To wit, it allowed this something like the following:

// A template with one parameter
template<typename _T1>
struct Object1
{
    _T1 m_member1;
};

// A template with two parameters
template<typename _T1, typename _T2>
struct Object2
{
    _T1 m_member1;
    _T2 m_member2;
};

// A forward declaration
template<typename _Signature>
struct Object;

// Some derived types using "function signature"-style template parameters
template<typename _Dummy, typename _T1>
struct Object<_Dummy(_T1)> : public Object1<_T1> {};

template<typename _Dummy, typename _T1, typename _T2>
struct Object<_Dummy(_T1, _T2)> : public Object2<_T1, _T2> {};

// A. "Vanilla" object declarations
Object1<int> IntObjectA;
Object2<int, char> IntCharObjectA;

// B. Nifty, but equivalent, object declarations
typedef void UnusedType;
Object< UnusedType(int) > IntObjectB;
Object< UnusedType(int, char) > IntCharObjectB;

// C. Even niftier, and still equivalent, object declarations
#define DeclareObject( ... ) Object< UnusedType( __VA_ARGS__ ) >
DeclareObject( int ) IntObjectC;
DeclareObject( int, char ) IntCharObjectC;

Despite the real whiff of hackiness, I find this kind of spoofy emulation of variadic template arguments to be pretty mind-blowing.

The real meat of this trick seems to be the fact that I can pass textual constructs like "Type1(Type2, Type3)" as arguments to templates. So here are my questions: How exactly does the compiler interpret this construct? Is it a function signature? Or, is it just a text pattern with parentheses in it?
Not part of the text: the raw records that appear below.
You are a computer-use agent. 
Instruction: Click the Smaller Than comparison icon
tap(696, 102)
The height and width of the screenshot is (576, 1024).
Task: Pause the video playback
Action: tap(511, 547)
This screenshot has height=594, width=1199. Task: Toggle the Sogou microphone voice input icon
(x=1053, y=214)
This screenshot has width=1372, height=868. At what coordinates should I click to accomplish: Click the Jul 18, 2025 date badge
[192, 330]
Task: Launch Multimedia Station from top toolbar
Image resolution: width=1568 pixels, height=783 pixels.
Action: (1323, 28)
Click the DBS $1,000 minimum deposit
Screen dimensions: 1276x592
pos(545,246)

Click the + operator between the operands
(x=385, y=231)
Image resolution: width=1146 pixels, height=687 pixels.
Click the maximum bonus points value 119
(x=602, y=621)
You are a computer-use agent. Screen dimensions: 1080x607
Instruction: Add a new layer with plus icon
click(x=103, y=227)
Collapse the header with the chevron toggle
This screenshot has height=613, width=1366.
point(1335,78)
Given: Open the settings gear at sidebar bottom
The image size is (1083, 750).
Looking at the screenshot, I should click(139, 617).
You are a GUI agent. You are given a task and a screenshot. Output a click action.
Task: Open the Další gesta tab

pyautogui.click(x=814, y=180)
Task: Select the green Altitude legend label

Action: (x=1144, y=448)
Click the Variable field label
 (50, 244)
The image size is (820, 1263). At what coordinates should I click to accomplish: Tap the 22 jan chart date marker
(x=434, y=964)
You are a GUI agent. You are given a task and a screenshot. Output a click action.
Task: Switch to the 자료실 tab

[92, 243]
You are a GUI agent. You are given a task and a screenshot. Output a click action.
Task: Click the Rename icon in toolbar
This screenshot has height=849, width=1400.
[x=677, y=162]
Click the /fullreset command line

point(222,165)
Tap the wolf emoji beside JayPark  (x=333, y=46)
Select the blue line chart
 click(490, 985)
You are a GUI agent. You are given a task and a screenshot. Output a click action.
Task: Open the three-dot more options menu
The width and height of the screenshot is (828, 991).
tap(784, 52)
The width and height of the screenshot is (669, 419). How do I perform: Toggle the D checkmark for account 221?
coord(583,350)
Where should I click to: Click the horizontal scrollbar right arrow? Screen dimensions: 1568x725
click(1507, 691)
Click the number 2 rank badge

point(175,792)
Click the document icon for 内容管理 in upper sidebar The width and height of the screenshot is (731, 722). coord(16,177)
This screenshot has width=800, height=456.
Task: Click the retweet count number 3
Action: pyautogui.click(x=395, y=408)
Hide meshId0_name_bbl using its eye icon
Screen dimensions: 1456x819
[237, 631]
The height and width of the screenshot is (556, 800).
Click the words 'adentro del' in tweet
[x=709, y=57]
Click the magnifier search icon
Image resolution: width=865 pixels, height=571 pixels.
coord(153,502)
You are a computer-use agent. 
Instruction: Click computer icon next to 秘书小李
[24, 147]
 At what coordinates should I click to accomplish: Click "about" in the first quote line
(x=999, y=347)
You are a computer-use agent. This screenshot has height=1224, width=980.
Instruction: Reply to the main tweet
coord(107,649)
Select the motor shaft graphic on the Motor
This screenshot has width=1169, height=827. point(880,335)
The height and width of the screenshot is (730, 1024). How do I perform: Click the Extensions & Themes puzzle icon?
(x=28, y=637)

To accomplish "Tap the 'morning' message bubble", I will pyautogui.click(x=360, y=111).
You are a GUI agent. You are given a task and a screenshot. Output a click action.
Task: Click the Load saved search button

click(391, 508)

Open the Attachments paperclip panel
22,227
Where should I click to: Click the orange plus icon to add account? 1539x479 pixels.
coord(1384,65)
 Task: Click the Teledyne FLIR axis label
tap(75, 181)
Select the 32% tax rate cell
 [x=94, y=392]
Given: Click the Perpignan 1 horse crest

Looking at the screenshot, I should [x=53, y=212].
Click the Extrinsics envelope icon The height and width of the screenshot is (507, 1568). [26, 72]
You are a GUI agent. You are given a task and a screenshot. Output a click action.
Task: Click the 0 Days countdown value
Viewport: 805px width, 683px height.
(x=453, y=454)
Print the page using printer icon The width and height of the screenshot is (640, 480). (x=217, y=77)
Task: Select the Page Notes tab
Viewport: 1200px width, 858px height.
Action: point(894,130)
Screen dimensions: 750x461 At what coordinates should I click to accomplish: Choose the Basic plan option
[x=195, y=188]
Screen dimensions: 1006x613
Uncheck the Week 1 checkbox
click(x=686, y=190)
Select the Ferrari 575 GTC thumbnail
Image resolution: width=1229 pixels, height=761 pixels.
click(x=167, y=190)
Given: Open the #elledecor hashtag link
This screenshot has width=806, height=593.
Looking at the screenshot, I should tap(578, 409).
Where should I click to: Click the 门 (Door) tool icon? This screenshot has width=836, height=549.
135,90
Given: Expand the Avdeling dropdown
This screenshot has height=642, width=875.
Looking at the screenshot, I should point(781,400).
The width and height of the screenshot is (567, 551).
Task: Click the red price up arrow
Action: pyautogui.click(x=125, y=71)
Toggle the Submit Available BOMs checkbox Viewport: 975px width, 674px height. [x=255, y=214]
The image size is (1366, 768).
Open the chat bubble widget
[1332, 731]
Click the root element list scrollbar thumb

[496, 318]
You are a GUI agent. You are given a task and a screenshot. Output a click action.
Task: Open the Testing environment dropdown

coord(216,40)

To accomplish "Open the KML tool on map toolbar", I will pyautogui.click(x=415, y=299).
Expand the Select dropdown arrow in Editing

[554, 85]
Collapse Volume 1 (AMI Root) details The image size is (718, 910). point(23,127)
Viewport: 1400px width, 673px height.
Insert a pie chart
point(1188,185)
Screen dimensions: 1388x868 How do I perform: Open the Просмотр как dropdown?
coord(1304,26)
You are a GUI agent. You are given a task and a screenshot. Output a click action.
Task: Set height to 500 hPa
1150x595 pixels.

If the former, then does this imply that any arbitrary function signature is a valid type as far as the template processor is concerned?

A follow-up question would be that since the above code sample is valid code, why doesn't the C++ standard just allow you to do something like the following, which does not compile?

template<typename _T1>
struct Object
{
    _T1 m_member1;
};

// Note the class identifier is also "Object"
template<typename _T1, typename _T2>
struct Object
{
    _T1 m_member1;
    _T2 m_member2;
};

Object<int> IntObject;
Object<int, char> IntCharObject;

Answer 1

With regards to your first question - about the type int(char, float) - this is a valid C++ type and is the type of a function that takes in a char and a float and returns an int . Note that this is the type of the actual function, not a function pointer, which would be an int (*) (char, float) . The actual type of any function is this unusual type. For example, the type of

void DoSomething() {
    /* ... */
}

is void () .

The reason that this doesn't come up much during routine programming is that in most circumstances you can't declare variables of this type. For example, this code is illegal:

void MyFunction() { 
    void function() = DoSomething; // Error!
}

However, one case where you do actually see function types used is for passing function pointers around:

void MyFunction(void FunctionArgument()) {
     /* ... */
}

It's more common to see this sort of function written to take in a function pointer, but it's perfectly fine to take in the function itself. It gets casted behind-the-scenes.

As for your second question, why it's illegal to have the same template written with different numbers of arguments, I don't know the exactly wording in the spec that prohibits it, but it has something to do with the fact that once you've declared a class template, you can't change the number of arguments to it. However, you can provide a partial specialization over that template that has a different number of arguments, provided of course that the partial specialization only specializes over the original number of arguments. For example:

template <typename T> class Function;
template <typename Arg, typename Ret> class Function<Ret (Arg)> { 
    /* ... */
};

Here, Function always takes one parameter. The template specialization takes in two arguments, but the specialization is still only over one type (specifically, Ret (Arg) ).

Answer 2

int* int_pointer;    // int_pointer   has type "int*"
int& int_reference;  // int_reference has type "int&"
int  int_value;      // int_value     has type "int"

void (*function_pointer)(int, int);    // function_pointer has type
                                       // "void (*)(int, int)"
void (&function_reference)(int, int);  // function_reference has type
                                       // "void (&)(int ,int)"
void function(int, int);               // function has type
                                       // "void(int, int)"

template<>
struct Object1<void(int, int)>
{
    void m_member1(int, int);  // wait, what?? not a value you can initialize.
};